■ **RECORDED INFORMATION**:
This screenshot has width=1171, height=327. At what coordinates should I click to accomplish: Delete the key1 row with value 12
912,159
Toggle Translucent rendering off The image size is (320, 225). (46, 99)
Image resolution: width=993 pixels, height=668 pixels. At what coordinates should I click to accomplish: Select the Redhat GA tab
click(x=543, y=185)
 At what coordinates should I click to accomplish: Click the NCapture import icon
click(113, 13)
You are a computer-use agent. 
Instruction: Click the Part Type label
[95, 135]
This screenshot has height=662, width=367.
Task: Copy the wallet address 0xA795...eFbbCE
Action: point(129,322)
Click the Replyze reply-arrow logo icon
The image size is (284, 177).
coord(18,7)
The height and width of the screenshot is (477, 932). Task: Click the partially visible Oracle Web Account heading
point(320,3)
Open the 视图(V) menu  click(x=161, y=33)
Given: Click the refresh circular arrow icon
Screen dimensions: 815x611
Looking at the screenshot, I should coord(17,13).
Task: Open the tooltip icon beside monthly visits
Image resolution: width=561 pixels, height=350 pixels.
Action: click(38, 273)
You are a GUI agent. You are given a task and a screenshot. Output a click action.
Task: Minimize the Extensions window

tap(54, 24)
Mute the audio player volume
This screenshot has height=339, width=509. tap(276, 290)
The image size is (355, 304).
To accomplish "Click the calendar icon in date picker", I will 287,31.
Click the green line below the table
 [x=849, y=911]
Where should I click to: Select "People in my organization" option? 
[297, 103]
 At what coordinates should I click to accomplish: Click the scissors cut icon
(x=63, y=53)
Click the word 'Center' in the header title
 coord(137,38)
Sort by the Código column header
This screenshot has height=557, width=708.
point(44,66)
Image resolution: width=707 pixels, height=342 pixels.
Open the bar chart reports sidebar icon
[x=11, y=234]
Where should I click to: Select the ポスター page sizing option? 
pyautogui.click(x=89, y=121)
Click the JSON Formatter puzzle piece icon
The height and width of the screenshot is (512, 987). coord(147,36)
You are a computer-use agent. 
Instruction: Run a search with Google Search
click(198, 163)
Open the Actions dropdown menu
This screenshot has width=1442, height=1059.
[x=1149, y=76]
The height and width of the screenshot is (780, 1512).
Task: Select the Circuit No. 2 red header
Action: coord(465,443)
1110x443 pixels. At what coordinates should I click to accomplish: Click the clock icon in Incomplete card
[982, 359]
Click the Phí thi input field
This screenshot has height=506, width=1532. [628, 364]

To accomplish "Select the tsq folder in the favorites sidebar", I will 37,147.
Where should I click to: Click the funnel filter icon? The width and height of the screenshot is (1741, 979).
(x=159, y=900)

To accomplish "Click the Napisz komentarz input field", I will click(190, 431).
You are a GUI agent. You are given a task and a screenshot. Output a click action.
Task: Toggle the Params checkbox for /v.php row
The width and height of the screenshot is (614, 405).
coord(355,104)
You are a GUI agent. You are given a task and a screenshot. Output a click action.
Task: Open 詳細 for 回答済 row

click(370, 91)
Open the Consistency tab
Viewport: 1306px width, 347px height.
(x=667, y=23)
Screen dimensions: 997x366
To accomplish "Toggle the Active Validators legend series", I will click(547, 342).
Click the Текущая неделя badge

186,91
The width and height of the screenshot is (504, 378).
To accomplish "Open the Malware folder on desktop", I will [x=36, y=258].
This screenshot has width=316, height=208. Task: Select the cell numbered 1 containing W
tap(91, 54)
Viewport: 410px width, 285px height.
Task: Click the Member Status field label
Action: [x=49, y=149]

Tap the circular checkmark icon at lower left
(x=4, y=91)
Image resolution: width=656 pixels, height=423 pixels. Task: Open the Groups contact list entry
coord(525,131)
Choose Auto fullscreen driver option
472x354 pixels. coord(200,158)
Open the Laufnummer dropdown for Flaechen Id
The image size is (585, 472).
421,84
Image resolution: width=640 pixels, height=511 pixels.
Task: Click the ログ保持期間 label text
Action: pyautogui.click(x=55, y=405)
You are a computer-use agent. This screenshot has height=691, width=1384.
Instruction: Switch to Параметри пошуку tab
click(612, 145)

■ **WORK TO COMPLETE**:
Copy all of the data above, character for character.

■ **ANSWER BOX**:
This screenshot has width=1171, height=327. At what coordinates should I click to accomplish: Delete the key1 row with value 12
912,159
Toggle Translucent rendering off The image size is (320, 225). (46, 99)
Image resolution: width=993 pixels, height=668 pixels. At what coordinates should I click to accomplish: Select the Redhat GA tab
click(x=543, y=185)
 At what coordinates should I click to accomplish: Click the NCapture import icon
click(113, 13)
You are a computer-use agent. 
Instruction: Click the Part Type label
[95, 135]
This screenshot has height=662, width=367.
Task: Copy the wallet address 0xA795...eFbbCE
Action: point(129,322)
Click the Replyze reply-arrow logo icon
The image size is (284, 177).
coord(18,7)
The height and width of the screenshot is (477, 932). Task: Click the partially visible Oracle Web Account heading
point(320,3)
Open the 视图(V) menu  click(x=161, y=33)
Given: Click the refresh circular arrow icon
Screen dimensions: 815x611
Looking at the screenshot, I should coord(17,13).
Task: Open the tooltip icon beside monthly visits
Image resolution: width=561 pixels, height=350 pixels.
Action: click(38, 273)
You are a GUI agent. You are given a task and a screenshot. Output a click action.
Task: Minimize the Extensions window

tap(54, 24)
Mute the audio player volume
This screenshot has height=339, width=509. tap(276, 290)
The image size is (355, 304).
To accomplish "Click the calendar icon in date picker", I will 287,31.
Click the green line below the table
 [x=849, y=911]
Where should I click to: Select "People in my organization" option? 
[297, 103]
 At what coordinates should I click to accomplish: Click the scissors cut icon
(x=63, y=53)
Click the word 'Center' in the header title
 coord(137,38)
Sort by the Código column header
This screenshot has height=557, width=708.
point(44,66)
Image resolution: width=707 pixels, height=342 pixels.
Open the bar chart reports sidebar icon
[x=11, y=234]
Where should I click to: Select the ポスター page sizing option? 
pyautogui.click(x=89, y=121)
Click the JSON Formatter puzzle piece icon
The height and width of the screenshot is (512, 987). coord(147,36)
You are a computer-use agent. 
Instruction: Run a search with Google Search
click(198, 163)
Open the Actions dropdown menu
This screenshot has width=1442, height=1059.
[x=1149, y=76]
The height and width of the screenshot is (780, 1512).
Task: Select the Circuit No. 2 red header
Action: coord(465,443)
1110x443 pixels. At what coordinates should I click to accomplish: Click the clock icon in Incomplete card
[982, 359]
Click the Phí thi input field
This screenshot has height=506, width=1532. [628, 364]

To accomplish "Select the tsq folder in the favorites sidebar", I will 37,147.
Where should I click to: Click the funnel filter icon? The width and height of the screenshot is (1741, 979).
(x=159, y=900)

To accomplish "Click the Napisz komentarz input field", I will click(190, 431).
You are a GUI agent. You are given a task and a screenshot. Output a click action.
Task: Toggle the Params checkbox for /v.php row
The width and height of the screenshot is (614, 405).
coord(355,104)
You are a GUI agent. You are given a task and a screenshot. Output a click action.
Task: Open 詳細 for 回答済 row

click(370, 91)
Open the Consistency tab
Viewport: 1306px width, 347px height.
(x=667, y=23)
Screen dimensions: 997x366
To accomplish "Toggle the Active Validators legend series", I will click(547, 342).
Click the Текущая неделя badge

186,91
The width and height of the screenshot is (504, 378).
To accomplish "Open the Malware folder on desktop", I will [x=36, y=258].
This screenshot has width=316, height=208. Task: Select the cell numbered 1 containing W
tap(91, 54)
Viewport: 410px width, 285px height.
Task: Click the Member Status field label
Action: [x=49, y=149]

Tap the circular checkmark icon at lower left
(x=4, y=91)
Image resolution: width=656 pixels, height=423 pixels. Task: Open the Groups contact list entry
coord(525,131)
Choose Auto fullscreen driver option
472x354 pixels. coord(200,158)
Open the Laufnummer dropdown for Flaechen Id
The image size is (585, 472).
421,84
Image resolution: width=640 pixels, height=511 pixels.
Task: Click the ログ保持期間 label text
Action: pyautogui.click(x=55, y=405)
You are a computer-use agent. This screenshot has height=691, width=1384.
Instruction: Switch to Параметри пошуку tab
click(612, 145)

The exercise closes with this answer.